The worst sequels ever made, Part 1

Skim the list of blockbusters being released this summer and you'll notice something: 99% of them are sequels. Yawn! Here's the first part of our run-down of the worst sequels ever made...

Matrix Reloaded

We all know how the entertainment industry works. A movie gets released, makes a ton of money, and as a result everyone wants to go back and milk the cash cow yet again. We’ve seen it a thousand times for a thousand different movies, and generally the sequels are never as good as the original tales. Either there’s a ‘been there, done that’ feeling or things have changed somehow to turn the audience against the very same characters they once loved.

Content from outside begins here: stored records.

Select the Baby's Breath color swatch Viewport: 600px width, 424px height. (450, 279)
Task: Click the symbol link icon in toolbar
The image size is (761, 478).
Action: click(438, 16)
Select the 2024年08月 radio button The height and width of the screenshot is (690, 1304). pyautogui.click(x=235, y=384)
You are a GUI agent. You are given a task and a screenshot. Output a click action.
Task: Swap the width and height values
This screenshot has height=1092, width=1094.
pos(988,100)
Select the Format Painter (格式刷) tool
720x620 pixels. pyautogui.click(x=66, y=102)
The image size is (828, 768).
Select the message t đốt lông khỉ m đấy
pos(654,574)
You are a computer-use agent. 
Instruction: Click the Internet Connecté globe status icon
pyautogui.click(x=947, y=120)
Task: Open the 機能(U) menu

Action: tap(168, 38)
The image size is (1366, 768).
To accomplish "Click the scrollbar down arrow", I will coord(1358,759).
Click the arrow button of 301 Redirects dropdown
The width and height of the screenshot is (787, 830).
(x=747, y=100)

I’m not counting straight to video sequels, movies that shouldn’t have been made in the first place, bad remakes, or bad spin-offs attempts. If I did, this list would quite possibly take up the entire Internet (and I’d be denying myself future post ideas). These are all movies that were approved by major motion picture companies and given budgets in the tens of millions of dollars.

I’m focusing on the cream of the crap, scraped off the bottom of the shoe and smeared onto mainstream cinema screens.

Not all sequels are bad. Some are good, but not as good as the original. Then, there are the sequels that are so terrible they effectively ruin (or severely damage) the good name of the original movie. Sadly, these are fairly common.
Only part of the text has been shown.